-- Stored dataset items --
● ● ● ● ● ● ●
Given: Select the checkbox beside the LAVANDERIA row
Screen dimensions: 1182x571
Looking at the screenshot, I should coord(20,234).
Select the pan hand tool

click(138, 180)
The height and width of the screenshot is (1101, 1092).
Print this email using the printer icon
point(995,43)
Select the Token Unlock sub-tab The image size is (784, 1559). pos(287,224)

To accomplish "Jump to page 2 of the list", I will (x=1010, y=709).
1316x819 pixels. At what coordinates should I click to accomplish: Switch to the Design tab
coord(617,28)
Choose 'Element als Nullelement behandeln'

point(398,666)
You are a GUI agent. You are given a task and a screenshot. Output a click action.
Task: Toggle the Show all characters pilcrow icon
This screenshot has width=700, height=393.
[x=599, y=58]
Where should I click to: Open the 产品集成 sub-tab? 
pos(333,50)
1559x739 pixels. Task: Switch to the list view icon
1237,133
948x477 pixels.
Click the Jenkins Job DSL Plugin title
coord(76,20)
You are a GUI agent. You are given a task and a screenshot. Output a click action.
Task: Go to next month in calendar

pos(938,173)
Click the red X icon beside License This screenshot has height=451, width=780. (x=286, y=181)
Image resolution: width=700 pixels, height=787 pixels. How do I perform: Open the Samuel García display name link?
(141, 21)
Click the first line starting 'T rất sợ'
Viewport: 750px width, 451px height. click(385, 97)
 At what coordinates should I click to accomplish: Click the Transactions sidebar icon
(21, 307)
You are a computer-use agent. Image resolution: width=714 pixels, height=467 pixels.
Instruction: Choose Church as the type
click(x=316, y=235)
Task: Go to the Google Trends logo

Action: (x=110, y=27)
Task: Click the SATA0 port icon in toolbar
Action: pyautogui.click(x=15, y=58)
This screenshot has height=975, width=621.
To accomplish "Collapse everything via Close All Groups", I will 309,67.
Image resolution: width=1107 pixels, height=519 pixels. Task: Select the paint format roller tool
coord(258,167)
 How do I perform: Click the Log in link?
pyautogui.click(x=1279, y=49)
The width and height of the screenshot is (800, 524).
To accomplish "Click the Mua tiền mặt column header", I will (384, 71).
● ● ● ● ● ● ●
-- Task prompt --
With "beside" as the string to match, show every line of the entries above that has it.

-- Response area --
Given: Select the checkbox beside the LAVANDERIA row
Click the red X icon beside License This screenshot has height=451, width=780. (x=286, y=181)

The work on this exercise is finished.